Glucocorticoids Interact with Cholinergic System in Impairing Memory Reconsolidation of an Inhibitory Avoidance Task in Mice

Somayeh Amiri 1, Zahra Jafarian 1, Abbas Ali Vafaei 1, Zahra Motaghed-Larijani 2, Seyed Afshin Samaei 3, Ali Rashidy-Pour 1,*
PMCID: PMC4656988  PMID: 26904172

Abstract

Introduction:

Recent studies suggest that glucocorticoids modulate memory reconsolidation. Moreover, cholinergic system is involved in memory reconsolidation. Since glucocorticoids interact with brain cholinergic system in modulating memory processing, we investigated whether glucocorticoid influences on the reconsolidation of emotionally arousing training depend on the cholinergic system.

Methods:

Mice were trained (1mA, 3s footshock) in an inhibitory avoidance task. Forty-eight hours after training, memory reactivation was occurred (Test 1), and different treatments were given. Two (Test 2), five (Test 3), and seven days (Test 4) after memory reactivation (Test 1), animals were retested for fear memory retention.

Results:

In the first experiment, we observed that administration of corticosterone (CORT, 0.3, 1 and 3 mg/kg) following memory reactivation impaired subsequent expression of memory in a dose-dependent manner. In the second experiment, we found that CORT-induced impairment of memory reconsolidation was reversed by the muscarinic receptor antagonist atropine (0.5 and 2 mg/kg). In the third experiment, the nicotinic receptor antagonist mecaylamine (0.5 or 2 mg/kg) was not able to block the corticosterone response.

Discussion:

These findings indicate that glucocorticoids impair memory reconsolidation by a muscarinic cholinergic mechanism.

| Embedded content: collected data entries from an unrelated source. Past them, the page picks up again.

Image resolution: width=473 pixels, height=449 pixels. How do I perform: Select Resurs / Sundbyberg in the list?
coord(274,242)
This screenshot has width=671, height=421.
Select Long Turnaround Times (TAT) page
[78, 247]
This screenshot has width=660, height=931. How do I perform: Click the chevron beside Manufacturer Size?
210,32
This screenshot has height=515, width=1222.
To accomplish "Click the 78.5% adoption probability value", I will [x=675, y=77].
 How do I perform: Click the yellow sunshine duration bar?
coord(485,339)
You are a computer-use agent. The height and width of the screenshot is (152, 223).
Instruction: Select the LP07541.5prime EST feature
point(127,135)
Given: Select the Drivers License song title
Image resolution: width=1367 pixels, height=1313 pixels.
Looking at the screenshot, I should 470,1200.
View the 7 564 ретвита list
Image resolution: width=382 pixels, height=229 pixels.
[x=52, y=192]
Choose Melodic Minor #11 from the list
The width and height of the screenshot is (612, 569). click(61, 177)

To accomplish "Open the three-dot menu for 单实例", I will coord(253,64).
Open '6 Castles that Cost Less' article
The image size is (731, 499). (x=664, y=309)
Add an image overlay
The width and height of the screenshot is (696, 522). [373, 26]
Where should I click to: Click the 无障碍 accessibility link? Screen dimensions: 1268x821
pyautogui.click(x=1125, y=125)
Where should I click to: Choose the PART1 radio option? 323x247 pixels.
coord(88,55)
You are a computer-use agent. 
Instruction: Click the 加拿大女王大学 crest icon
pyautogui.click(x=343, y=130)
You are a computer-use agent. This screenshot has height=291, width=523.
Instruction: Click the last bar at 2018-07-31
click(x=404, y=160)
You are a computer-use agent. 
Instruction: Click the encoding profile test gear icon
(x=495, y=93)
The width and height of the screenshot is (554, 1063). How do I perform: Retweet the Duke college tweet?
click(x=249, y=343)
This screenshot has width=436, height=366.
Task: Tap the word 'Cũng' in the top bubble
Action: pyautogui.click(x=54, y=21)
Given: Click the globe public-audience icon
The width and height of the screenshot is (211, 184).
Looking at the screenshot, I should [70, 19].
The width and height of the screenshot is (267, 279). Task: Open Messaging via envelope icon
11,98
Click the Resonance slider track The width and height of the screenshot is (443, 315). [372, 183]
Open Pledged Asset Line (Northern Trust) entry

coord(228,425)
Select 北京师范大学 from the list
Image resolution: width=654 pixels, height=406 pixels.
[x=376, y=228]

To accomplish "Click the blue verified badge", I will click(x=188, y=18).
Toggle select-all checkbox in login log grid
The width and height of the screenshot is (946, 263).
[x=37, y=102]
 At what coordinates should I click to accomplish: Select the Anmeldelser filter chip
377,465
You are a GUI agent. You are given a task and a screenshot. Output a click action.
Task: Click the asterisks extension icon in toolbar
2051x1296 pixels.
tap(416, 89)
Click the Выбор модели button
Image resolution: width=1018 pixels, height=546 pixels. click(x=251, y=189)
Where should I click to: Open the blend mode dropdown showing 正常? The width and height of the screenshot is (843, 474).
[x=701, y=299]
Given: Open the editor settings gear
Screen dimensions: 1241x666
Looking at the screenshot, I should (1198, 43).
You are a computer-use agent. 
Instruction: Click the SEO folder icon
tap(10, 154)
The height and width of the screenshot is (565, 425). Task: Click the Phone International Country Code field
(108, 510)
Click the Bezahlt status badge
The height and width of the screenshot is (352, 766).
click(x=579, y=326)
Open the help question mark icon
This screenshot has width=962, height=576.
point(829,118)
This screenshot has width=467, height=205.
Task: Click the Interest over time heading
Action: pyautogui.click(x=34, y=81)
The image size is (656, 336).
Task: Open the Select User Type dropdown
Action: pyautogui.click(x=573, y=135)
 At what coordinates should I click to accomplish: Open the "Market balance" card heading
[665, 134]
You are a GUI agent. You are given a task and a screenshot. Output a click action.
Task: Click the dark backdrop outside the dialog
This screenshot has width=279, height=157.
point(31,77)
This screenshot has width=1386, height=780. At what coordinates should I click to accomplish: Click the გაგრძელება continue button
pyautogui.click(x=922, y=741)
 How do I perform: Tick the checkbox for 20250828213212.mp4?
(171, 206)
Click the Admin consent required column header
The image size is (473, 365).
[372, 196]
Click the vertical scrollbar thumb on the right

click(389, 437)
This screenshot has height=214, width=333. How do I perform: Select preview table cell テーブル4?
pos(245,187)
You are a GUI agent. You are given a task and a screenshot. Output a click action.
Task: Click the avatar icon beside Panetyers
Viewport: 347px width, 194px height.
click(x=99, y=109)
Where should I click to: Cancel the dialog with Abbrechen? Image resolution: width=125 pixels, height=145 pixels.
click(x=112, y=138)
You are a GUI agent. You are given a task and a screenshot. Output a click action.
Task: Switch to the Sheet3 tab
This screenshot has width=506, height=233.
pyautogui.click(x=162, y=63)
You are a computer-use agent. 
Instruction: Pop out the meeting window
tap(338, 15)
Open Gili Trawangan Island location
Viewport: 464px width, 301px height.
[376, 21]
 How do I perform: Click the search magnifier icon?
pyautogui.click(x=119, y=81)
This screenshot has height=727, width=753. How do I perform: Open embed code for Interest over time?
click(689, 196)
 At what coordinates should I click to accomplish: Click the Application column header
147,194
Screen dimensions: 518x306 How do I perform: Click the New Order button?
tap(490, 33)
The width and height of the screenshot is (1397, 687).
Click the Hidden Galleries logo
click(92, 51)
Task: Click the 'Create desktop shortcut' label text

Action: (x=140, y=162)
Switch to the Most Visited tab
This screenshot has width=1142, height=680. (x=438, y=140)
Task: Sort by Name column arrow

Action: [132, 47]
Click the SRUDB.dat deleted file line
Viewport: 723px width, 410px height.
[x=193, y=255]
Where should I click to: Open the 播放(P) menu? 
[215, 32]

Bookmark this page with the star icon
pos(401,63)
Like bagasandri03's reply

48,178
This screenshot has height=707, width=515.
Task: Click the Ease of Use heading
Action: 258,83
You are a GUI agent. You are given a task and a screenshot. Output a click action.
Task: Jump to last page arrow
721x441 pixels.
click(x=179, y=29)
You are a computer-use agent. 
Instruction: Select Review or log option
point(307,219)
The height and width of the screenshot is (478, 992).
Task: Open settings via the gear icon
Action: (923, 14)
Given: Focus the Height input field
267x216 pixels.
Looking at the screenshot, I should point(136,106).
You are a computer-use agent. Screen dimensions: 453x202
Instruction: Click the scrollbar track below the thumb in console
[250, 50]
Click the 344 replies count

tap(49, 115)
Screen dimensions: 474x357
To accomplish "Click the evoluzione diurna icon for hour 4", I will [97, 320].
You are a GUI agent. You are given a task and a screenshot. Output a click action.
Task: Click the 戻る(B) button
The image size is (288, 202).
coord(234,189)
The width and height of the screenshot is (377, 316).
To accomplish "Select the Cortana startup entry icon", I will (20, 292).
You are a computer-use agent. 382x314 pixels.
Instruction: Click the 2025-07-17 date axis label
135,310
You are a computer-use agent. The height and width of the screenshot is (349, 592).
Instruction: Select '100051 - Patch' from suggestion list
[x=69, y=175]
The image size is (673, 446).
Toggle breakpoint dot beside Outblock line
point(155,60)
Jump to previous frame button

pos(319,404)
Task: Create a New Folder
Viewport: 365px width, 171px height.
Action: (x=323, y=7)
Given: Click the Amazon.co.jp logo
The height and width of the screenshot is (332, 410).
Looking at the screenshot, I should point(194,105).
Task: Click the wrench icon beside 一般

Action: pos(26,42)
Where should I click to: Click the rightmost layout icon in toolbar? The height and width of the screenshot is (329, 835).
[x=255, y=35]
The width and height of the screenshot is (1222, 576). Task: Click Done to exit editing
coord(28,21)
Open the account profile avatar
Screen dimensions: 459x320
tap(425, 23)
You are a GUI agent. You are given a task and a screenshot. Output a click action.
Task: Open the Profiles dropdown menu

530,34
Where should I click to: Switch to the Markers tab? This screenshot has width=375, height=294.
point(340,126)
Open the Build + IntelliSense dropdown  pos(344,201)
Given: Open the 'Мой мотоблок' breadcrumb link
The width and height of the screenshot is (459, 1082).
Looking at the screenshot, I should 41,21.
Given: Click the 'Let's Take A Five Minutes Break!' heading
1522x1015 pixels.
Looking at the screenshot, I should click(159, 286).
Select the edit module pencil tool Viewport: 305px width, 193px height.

Keywords: Memory reconsolidation, Glucocorticoids, Cholinergic agents

1. Introduction

Memory is a complex process that has multiple phases, including acquisition, consolidation, retrieval, reconsolidation or extinction. While it was traditionally accepted that once consolidation is complete memories become stable (McGaugh, 2000), a growing body of knowledge indicates that when a well consolidated memory is reactivated, it again becomes sensitive to disruption (Besnard, Caboche, & Laroche, 2012; Tronson & Taylor, 2007). Most treatments affecting memory consolidation when given after training are also able to modulate memories when given after its reactivation. The period of sensitivity triggered after memory retrieval was named re-consolidation (Nader & Einarsson, 2010). During reconsolidation that requires protein synthesis, the original memory is thought to update or integrate new information into long-term memories (Nader & Einarsson, 2010)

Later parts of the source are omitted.